Things you can do at home to help with bedwetting
Do
give your child enough water to drink during the day
make sure your child goes to the toilet regularly, around 4 to 7 times a day, including just before bedtime
agree with your child on rewards for positive actions, such as a sticker for every time they use the toilet before bed
use waterproof covers on their mattress and duvet
make sure they have easy access to a toilet at night
Dont
do not punish your child it is not their fault and can make bedwetting worse
do not give your child drinks containing caffeine, such as cola, tea and coffee this can make them pee more
do not regularly wake or carry your child in the night to use the toilet this will not help in the long term
Bedwetting in young children is normal
Many children under the age of 5 wet the bed.

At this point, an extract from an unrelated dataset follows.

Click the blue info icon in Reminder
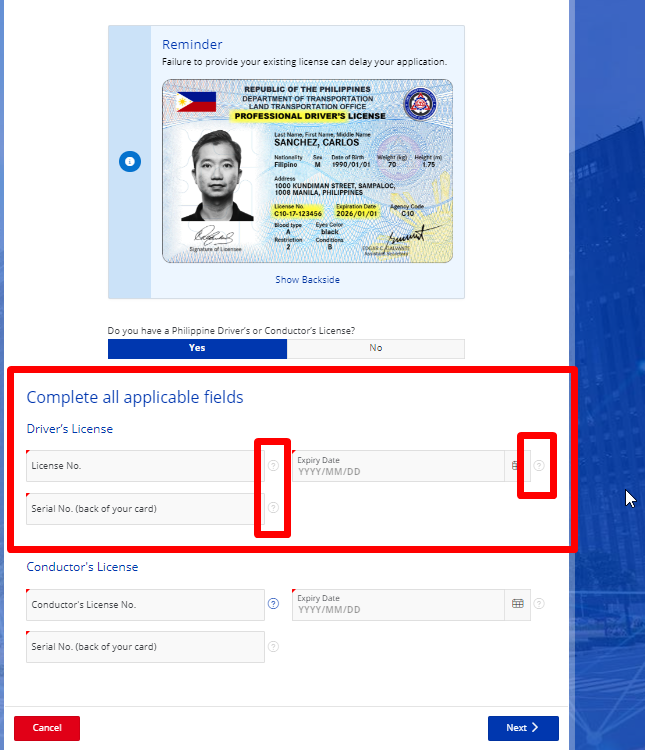This screenshot has width=645, height=750. [129, 162]
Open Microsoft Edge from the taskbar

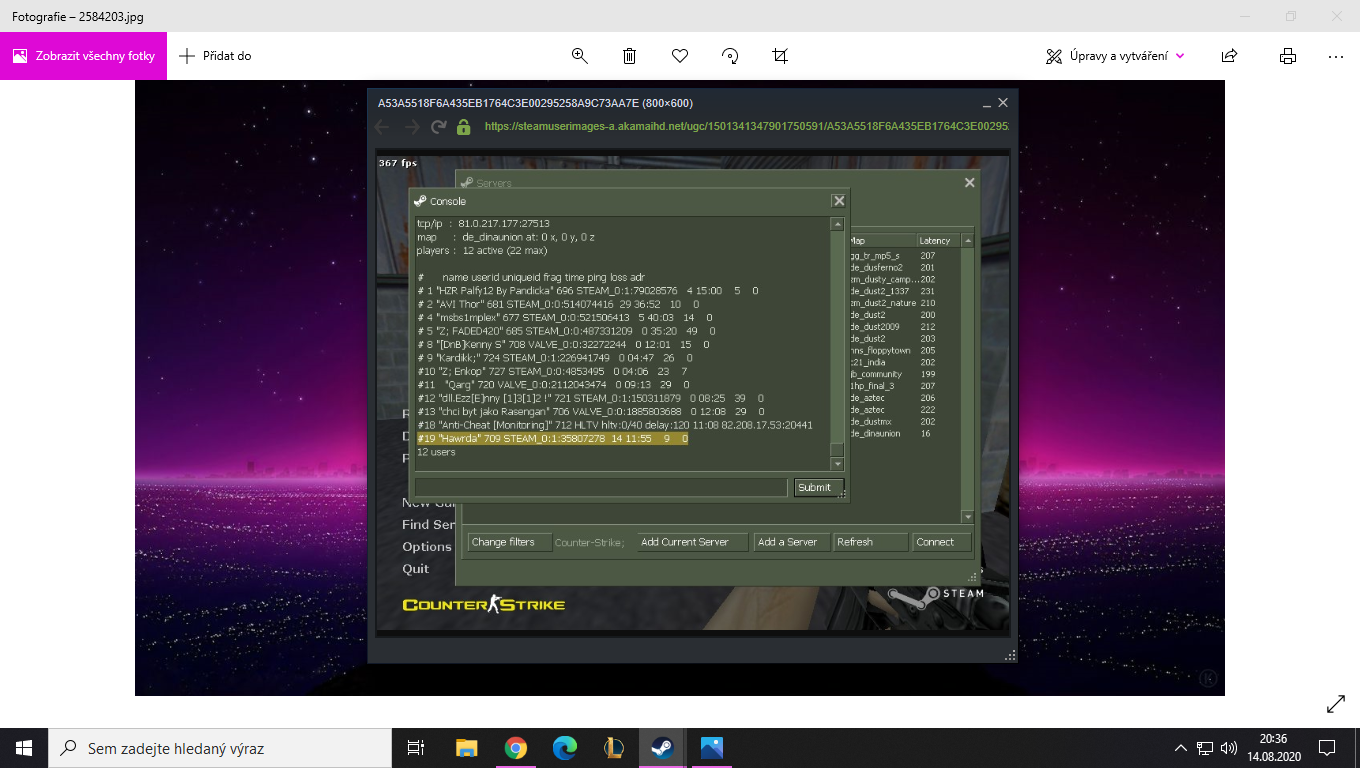(565, 748)
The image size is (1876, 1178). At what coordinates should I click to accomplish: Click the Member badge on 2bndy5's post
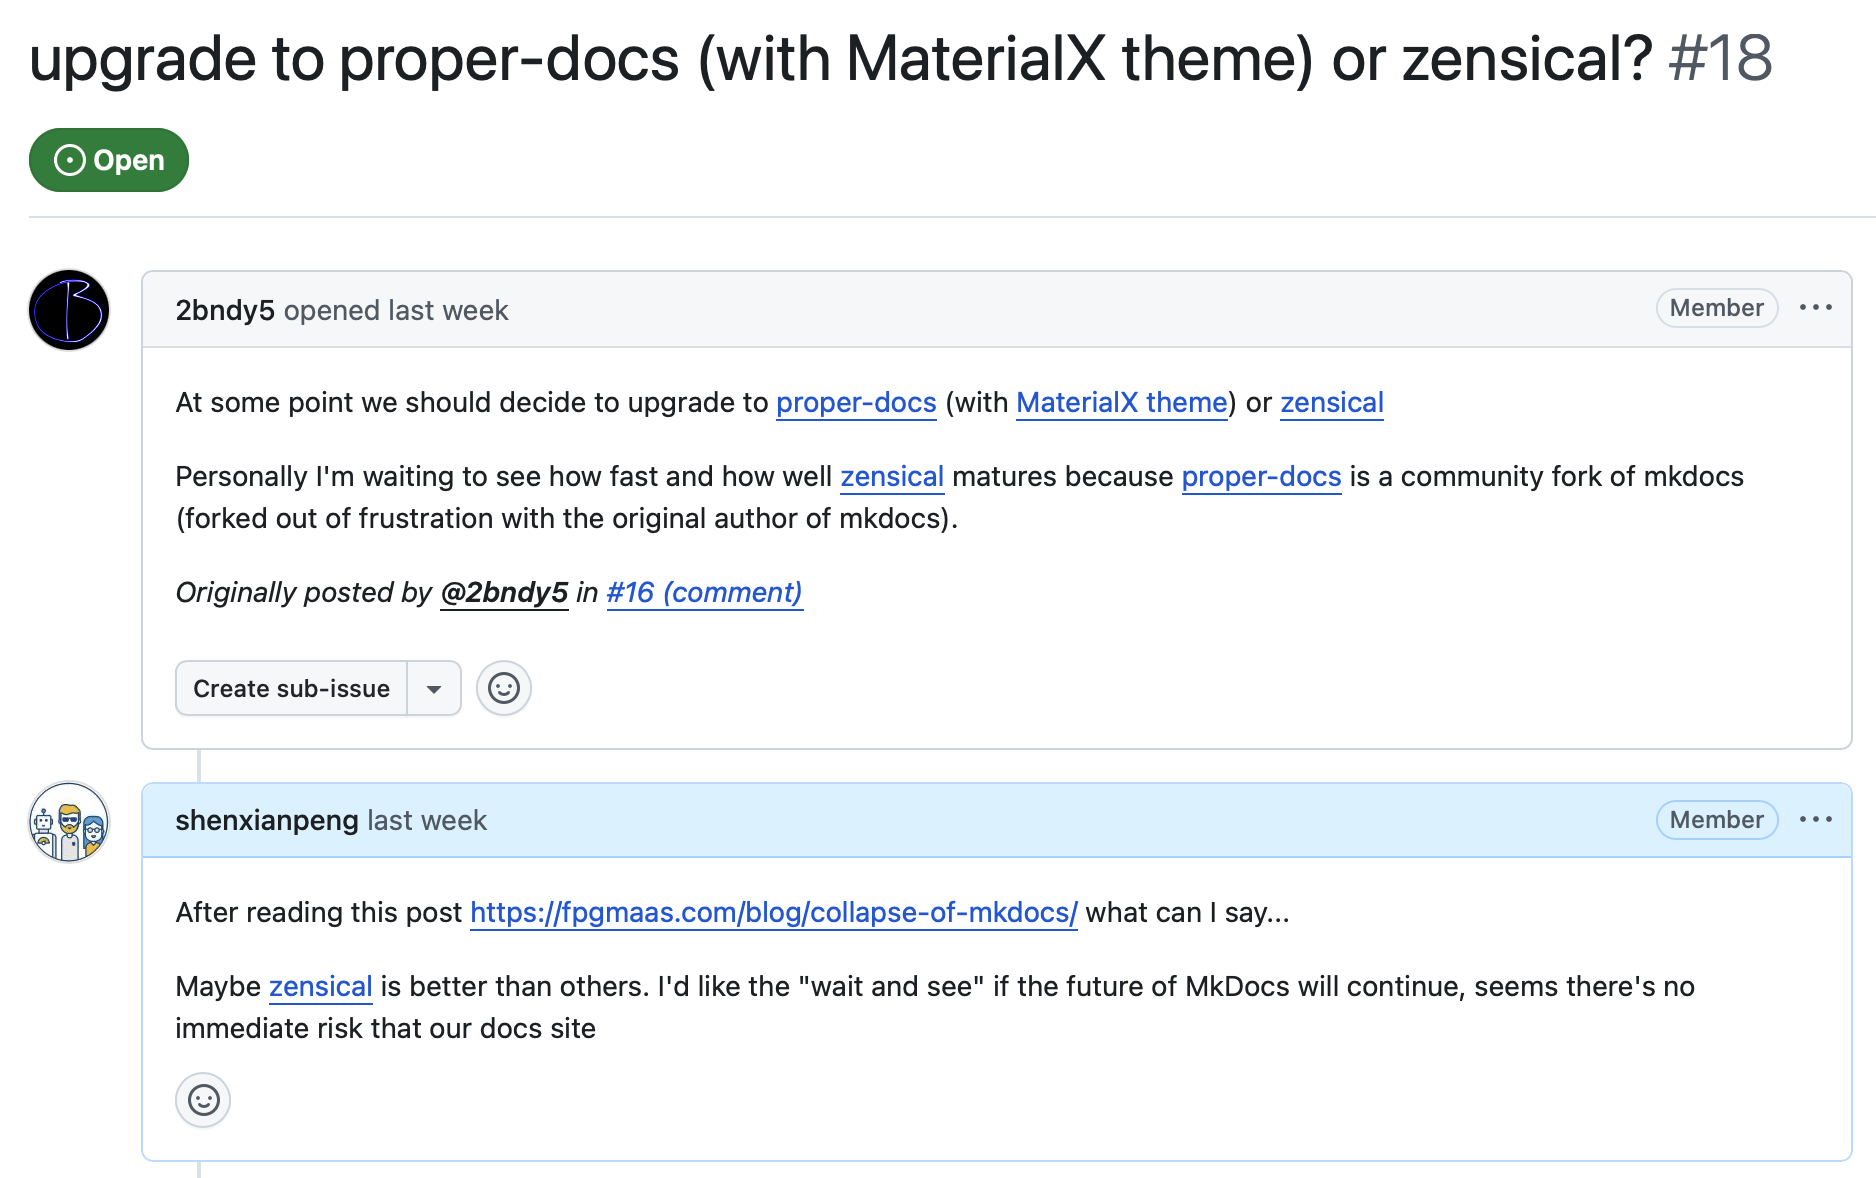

It can take some time for a child to learn to stay dry throughout the night.
Non-urgent advice:
See a GP if:
you've tried things you can do at home and your child keeps wetting the bed
your child has started wetting the bed again after being dry for more than 6 months
Information:
Coronavirus (COVID-19) update: how to contact a GP
It's still important to get help from a GP if you need it. To contact your GP surgery:
visit their website
use the NHS App
call them
Find out about using the NHS during COVID-19
Treatments from a GP
The GP will be able to suggest other options such as:
a bedwetting alarm
medicine to reduce how much pee your child makes at night
The GP will check if treatment is helping. They'll also be able to offer support if you are finding it hard to cope.
If these treatments do not work, your child may be referred to a specialist.
Causes of bedwetting
There are many reasons why a child might wet the bed. Causes include:
not feeling the need to pee while sleeping
making too much pee at night
stress at home or at school
Bedwetting may also be caused by an underlying health condition such as diabetes or constipation.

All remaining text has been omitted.